About eight years ago I heard a talk by the founder of a leading electronic whiteboard company. He said that when they first founded the company, soon after the birth of the Web, their intended market was executive briefings.

However, they kept getting calls from teachers, wanting to use the product in classrooms. At first they ignored these calls as an annoyance. But the calls kept coming — more and more over time.

It turned out that something new was happening: Because of the Web, pedagogical content was freely available on-line. Teachers wanted to project those Web pages and build lectures around them. Electronic whiteboards where the perfect way to do this.

Eventually the company got the message. It shifted most of its focus to the K-12 educational market, and soon became enormously successful.

Fast forward a decade or so. An eighth grade math teacher I know told me that there are electronic whiteboards in his school, but teachers don’t really use them. Now that all the kids have tablets, teachers are building lessons around the ability to write on a tablet and have everybody see the result on a large monitor in the front of the classroom.

The advantage of this is that it can be participatory. With the right software, any student in the class can jump in and contribute from their seat, using the tablet they are holding. Once the advantages of active, distributed and cooperative learning kick in, it is difficult for an old fashioned electronic whiteboard to compete.

User interfaces, like any organism, evolve over time, adapting to an ever changing ecosystem. What was once a cutting edge technology can all too soon become an anachronism.

To me the take-away lesson is this: Technology changes, but people do not.
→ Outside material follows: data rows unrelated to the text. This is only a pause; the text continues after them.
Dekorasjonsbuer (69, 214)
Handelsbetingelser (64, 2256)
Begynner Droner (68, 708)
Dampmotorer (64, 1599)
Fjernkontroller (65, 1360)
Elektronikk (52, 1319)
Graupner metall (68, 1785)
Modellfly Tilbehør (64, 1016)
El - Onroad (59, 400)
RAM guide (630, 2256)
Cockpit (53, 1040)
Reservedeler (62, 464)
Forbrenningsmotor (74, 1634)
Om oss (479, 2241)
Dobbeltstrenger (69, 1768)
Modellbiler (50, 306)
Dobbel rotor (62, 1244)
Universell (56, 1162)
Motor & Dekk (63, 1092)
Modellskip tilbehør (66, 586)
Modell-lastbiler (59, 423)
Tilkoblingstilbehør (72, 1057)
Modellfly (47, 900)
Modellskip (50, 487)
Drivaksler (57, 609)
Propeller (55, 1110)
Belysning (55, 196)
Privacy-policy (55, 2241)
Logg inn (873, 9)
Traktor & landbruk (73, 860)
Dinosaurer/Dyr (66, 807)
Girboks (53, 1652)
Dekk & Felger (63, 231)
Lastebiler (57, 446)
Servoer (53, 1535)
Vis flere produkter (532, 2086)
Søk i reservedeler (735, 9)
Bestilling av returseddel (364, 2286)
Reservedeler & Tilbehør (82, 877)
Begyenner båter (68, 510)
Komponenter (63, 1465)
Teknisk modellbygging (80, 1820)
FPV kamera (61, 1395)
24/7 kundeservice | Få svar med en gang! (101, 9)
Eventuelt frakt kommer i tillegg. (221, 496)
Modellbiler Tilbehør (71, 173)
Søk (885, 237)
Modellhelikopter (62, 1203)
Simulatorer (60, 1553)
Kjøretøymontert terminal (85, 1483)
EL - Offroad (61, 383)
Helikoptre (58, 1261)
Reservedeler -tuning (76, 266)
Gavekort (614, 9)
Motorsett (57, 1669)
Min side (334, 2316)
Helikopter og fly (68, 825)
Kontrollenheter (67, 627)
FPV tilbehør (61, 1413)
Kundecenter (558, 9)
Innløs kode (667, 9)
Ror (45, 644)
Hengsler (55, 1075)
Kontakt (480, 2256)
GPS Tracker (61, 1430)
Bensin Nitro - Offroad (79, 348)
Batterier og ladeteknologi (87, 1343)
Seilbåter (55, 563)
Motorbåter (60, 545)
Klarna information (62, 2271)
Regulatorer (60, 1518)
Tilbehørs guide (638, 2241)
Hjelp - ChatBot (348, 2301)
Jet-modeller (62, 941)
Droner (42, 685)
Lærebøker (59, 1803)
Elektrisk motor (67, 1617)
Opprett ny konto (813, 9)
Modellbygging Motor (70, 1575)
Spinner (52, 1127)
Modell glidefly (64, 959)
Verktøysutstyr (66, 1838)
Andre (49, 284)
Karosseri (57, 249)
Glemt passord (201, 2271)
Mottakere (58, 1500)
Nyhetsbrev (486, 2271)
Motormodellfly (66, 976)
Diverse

We can always be counted on to embrace whichever tools will best allow us to communicate with each other.

2 × 2 × 2 × 2, part 4

I don’t know about you, but for me the results of yesterday’s experiment in “seeing a cube like a Flatlander” were discouraging.

After all, you and I have something in common: We are very familiar with three dimensional objects like cubes. All of us can understand what is going on when we see a cube rotating, and some people can even mentally rotate a cube entirely in their mind, without needing to look at a cube.

Yet when I look at the representations of a rotated cube that I made in yesterday’s post, I experience a disconnect. Intellectually I know that the rotations are correct, because I can trace the path of each of the cube’s eight corners as it travels to its new position.

But looking at this visual representation does not give me the automatic intuition that I get from viewing the usual perspective view of a rotating cube. My spatial intuition does not quite survive the change in visual representation — even though the new representation is indeed spatial and geometric.

The conclusion I reach from this (since I am an optimist by nature) is the following: In order to use a technique like this to gain an intuition about four dimensions, we would first need to train ourselves to develop a spatial intuition for nested “outer/inner” as a stand-in for “front/back”.

One way to do this would be to develop a game that portrays a 3D cube using “outer/inner” to represent depth, and then challenge the player to solve a progression of puzzles that require rotating that cube. Eventually the player’s existing spatial intuition about cubes and 3D rotation would transfer over to this new representation.

And then we would be ready to try to tackle the 4D hypercube. To do this, we would start with a true 3D cube, and add “outer/inner” as a graphical stand-in for a fourth dimension.

I’m not saying this multi-stage plan would work. I’m just saying that it seems like a reasonable thing to try. I’d love to get the opinions of others on this.